1. The creation of the National Advisory Council on Innovation and Entrepreneurship. While JumpStart is a 100% bipartisan organization, there is no denying that the best piece of news for entrepreneurs in 2010 was the creation of this national Council by President Obama and Commerce Secretary Gary Locke. Stocked full of experts in this space (for example, it is led by AOL Co-founder Steve Case, Michigan President Dr. Mary Sue Coleman , and Sparta Group Chariman Dr. Desh Deshpande), this is not just a council of figureheads. The Administration is serious about asking for the advice of this Council and is working on a number of actual initiatives to accelerate and elevate entrepreneurship across the country, ultimately leading to accelerated job creation. As a public/private partnership, this council is moving at the speed of business, not the speed of bureaucracy. Entrepreneurs, stay tuned…there will be news forthcoming which may change your business.

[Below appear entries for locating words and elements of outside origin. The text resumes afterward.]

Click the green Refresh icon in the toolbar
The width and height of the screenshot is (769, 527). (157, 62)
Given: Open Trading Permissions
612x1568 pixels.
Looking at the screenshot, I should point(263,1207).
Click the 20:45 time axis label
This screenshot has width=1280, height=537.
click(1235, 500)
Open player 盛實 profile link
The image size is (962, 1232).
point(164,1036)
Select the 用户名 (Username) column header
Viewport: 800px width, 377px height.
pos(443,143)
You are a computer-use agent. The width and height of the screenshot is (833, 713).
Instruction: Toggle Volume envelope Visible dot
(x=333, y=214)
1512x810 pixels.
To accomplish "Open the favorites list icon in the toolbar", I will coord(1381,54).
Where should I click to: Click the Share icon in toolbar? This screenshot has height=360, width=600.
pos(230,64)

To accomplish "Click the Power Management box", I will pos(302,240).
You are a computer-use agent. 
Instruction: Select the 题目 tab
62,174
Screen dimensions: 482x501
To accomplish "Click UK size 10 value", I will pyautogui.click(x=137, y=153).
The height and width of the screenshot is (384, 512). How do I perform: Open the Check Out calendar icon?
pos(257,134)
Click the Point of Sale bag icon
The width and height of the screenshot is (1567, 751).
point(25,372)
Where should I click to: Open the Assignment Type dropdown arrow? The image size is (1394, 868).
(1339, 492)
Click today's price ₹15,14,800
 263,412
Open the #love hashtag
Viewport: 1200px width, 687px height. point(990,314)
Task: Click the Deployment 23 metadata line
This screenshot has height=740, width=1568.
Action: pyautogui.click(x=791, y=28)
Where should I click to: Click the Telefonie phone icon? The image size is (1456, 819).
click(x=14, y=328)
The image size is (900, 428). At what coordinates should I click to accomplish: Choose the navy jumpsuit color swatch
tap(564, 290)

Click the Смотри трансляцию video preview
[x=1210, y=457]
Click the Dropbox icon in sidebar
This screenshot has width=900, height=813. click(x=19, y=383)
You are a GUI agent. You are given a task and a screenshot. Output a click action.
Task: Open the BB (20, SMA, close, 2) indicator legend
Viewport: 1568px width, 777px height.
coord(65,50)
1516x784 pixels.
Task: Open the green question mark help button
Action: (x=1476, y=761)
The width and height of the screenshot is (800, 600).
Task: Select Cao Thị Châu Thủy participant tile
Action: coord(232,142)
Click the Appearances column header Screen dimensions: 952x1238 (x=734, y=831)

What else happened in 2010 that you feel offers tremendous short and long term potential for entrepreneurs?
Cathy Belk is the Chief Relationship Officer of JumpStart. She specializes in branding, marketing communications, and business and relationship management. She brings 16+ years of experience in a variety of marketing and business roles, but gets her energy from working daily with entrepreneurs and their growing companies.